Surrounded by Amy's hundreds of books, Sara decides to open a used bookstore in one of the many abandoned storefronts on Broken Wheel's main drag. She hopes to share her love of reading with the town's residents, distribute Amy's books in a worthy way, and for once in her life take a chance and do something interesting and meaningful. What she doesn't count on is providing a gust of fresh air to a deteriorating town, making true friendships with the oddball citizens of Broken Wheel, and even finding romance -- something she'd never have dared to dream of as a shy, mousy bookstore clerk back in Sweden, where she had no friends and definitely no significant others.

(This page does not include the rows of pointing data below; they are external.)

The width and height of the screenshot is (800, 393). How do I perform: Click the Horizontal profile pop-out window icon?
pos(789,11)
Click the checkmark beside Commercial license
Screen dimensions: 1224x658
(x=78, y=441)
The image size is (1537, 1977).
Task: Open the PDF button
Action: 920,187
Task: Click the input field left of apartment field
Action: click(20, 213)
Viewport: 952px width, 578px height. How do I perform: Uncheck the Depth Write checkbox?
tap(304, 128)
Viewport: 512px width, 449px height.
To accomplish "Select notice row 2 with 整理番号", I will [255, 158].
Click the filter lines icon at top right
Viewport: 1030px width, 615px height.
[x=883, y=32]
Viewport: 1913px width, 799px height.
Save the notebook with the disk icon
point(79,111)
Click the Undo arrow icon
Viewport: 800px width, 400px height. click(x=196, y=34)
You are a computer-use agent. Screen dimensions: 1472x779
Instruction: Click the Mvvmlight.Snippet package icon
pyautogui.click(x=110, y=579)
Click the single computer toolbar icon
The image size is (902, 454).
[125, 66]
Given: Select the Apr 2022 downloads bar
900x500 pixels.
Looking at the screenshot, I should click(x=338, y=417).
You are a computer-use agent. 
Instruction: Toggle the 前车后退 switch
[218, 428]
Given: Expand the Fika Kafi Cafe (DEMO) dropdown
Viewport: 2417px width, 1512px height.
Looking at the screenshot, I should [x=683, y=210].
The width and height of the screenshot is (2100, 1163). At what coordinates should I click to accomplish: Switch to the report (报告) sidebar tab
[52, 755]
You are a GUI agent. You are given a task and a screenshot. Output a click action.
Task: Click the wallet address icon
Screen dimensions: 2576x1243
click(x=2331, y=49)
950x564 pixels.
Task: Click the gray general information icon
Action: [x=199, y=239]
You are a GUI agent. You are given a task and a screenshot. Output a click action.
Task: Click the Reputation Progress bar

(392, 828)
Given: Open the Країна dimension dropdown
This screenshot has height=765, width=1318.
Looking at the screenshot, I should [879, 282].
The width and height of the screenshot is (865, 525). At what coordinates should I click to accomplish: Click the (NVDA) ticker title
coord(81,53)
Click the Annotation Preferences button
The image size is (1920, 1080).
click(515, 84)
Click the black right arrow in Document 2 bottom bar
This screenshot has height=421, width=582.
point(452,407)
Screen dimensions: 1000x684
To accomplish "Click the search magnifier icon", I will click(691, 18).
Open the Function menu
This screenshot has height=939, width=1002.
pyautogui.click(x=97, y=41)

While "Broken Wheel" was a cute, fun, fluffy bookish story, there were several things I struggled with. I initially had a hard time keeping all the characters straight, and I never really cared about their stories or the sometimes-annoying small-town dynamic. Bivald was going for quirk, but sometimes Sara's new friends were just plain irritating. I also never really warmed up to Sara. I appreciated her deep love of books, but I was frustrated with her utter lack of self-confidence and her weak nature.
Something else that was missing for me was the desire to pack up and move to Broken Wheel -- or even just keep reading to stay in the imaginary world a little longer -- though I did applaud Bivald's choice of an unusual location. Charming small-town stories often have a wonderful sense of cozy, quaint, whimsical atmosphere, but Broken Wheel sounds like a positively miserable place to me. I could not fathom living in a town with fewer than 700 residents that doesn't even have a school or grocery store, and where half the citizens seem to be in need of some Prozac.
"Broken Wheel" likens itself to "The Little Paris Bookshop" and "The Storied Life of A.J. Fikry," and I can see how it would appeal to readers who appreciate those types of stories. I mean, how can a novel that's about people who love books as much as we do -- and features a bookstore, a girl determined to spread the joy of reading, and a lovely quote about the intoxicating smell of books -- possibly be that bad!? Save this one for when you need a light read to remind you why you have this crazy, wonderful love affair with books.